【注目】話題株ピックアップ【夕刊】(2):安田倉、OKI、郵船
安田倉 <日足> 「株探」多機能チャートより
安田倉庫<9324>は反発し年初来高値を更新した。7日取引終了後、25年3月期連結業績予想について売上高を前期比6.8%増の720億円、営業利益が同5.9%増の28億円と発表。配当予想も前期比2円増の30円としており、これが好感された。同時に発表した24年3月期決算は売上高が前の期比12.8%増の673億8400万円、営業利益が同4.3%増の26億4200万円だった。新規取引の開始や既存顧客の取引拡大、倉庫・輸配送ネットワークの拡充などにより、主力の物流事業が伸びた。利益向上やコスト構造改革の取り組みも奏功した。
■沖電気工業 <6703> 1,194円 +48 円 (+4.2%) 本日終値
沖電気工業<6703>がカイ気配スタートで株価水準を切り上げ、一時3月25日につけた年初来高値1205円を上回り新値街道に突入した。情報通信システム構築を手掛けるほか、ATMやプリンターなどを主力展開するが、足もとの業績は販管費などのコスト削減が寄与して利益率が大きく改善している。
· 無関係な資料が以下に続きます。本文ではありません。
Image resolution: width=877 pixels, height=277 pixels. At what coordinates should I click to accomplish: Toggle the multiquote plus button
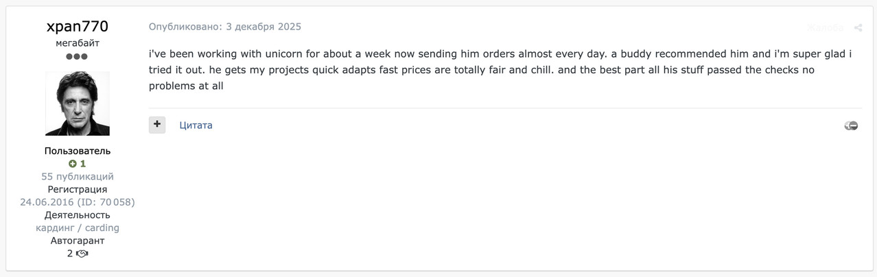coord(157,125)
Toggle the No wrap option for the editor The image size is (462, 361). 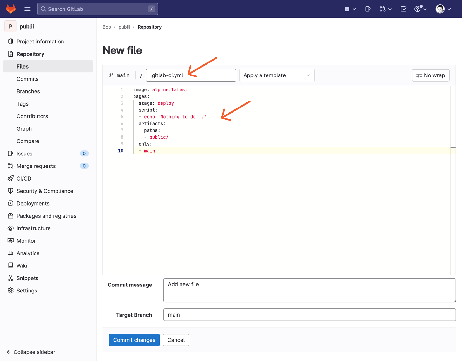(x=430, y=75)
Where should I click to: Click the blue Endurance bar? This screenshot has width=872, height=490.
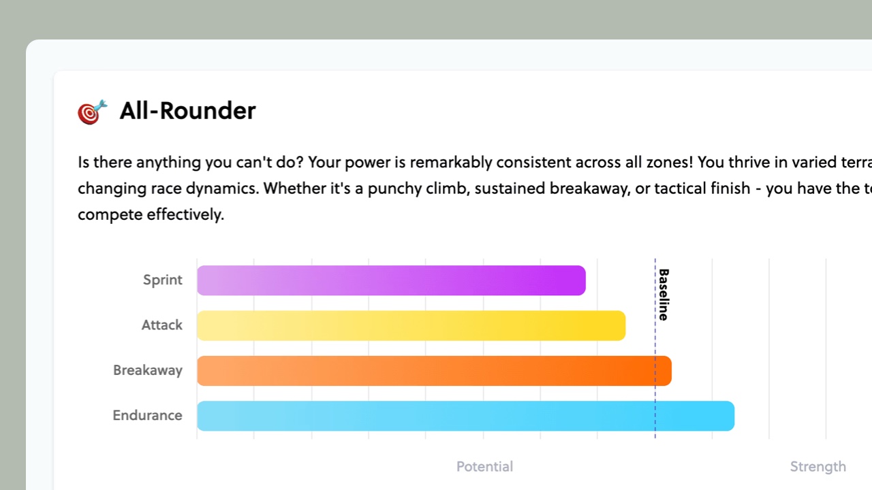[465, 416]
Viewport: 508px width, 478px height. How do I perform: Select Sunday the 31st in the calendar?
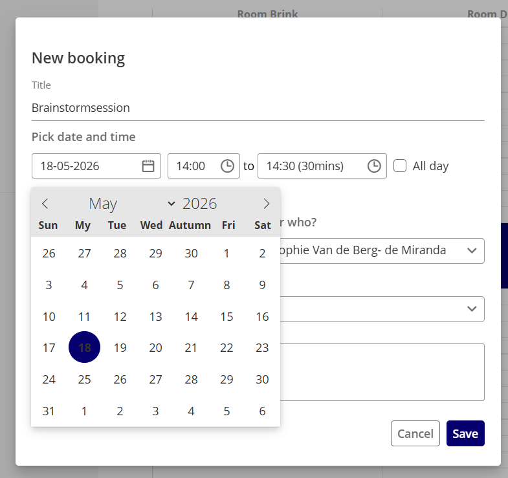(x=49, y=411)
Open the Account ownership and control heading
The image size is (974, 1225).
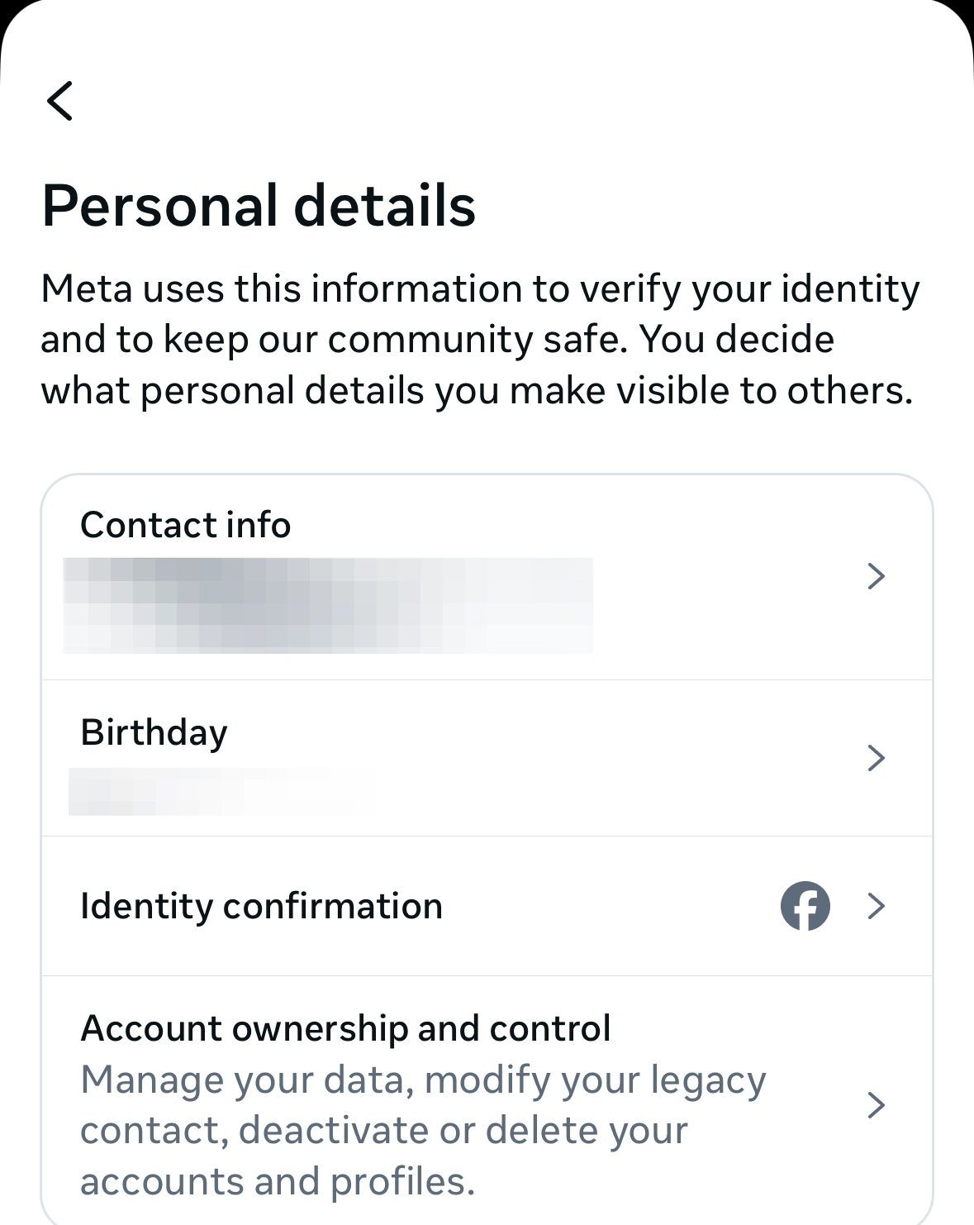pyautogui.click(x=345, y=1029)

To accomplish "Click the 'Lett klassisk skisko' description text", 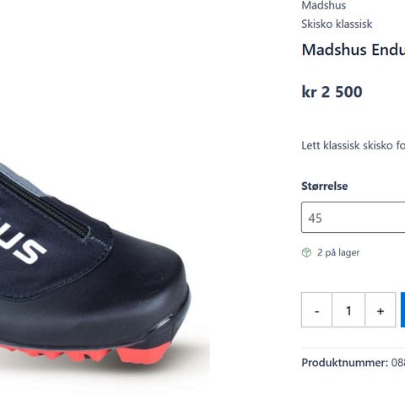I will 354,145.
7日取引終了後、24年3月期業績予想の修正を発表、最終利益は従来予想の120億円から256億円(前の期は28億円の赤字)に上方修正した。繰り延べ税金資産回収の可能性を見直し、税負担軽減効果も反映して大幅な増額となっている。
■日本郵船 <9101> 4,480円 +175 円 (+4.1%) 本日終値
日本郵船<9101>が後場に持ち直した。8日正午、24年3月期の連結決算発表にあわせ、取得総数3500万株(自己株式を除く発行済み株式総数の7.6%)、取得総額1000億円を上限とする自社株買いの実施を発表した。加えて、前期の配当を10円増額修正したうえで、25年3月期の年間配当予想を前期比20円増配の160円とし、株主還元姿勢を好感した買いが入ったようだ。自社株の取得期間は9日から25年4月30日。取得した全株式を同年5月30日に消却する予定。25年3月期は売上高が前期比4.1%減の2兆2900億円、最終利益が同7.2%増の2450億円となる見込み。想定為替レートは1ドル=145円とした。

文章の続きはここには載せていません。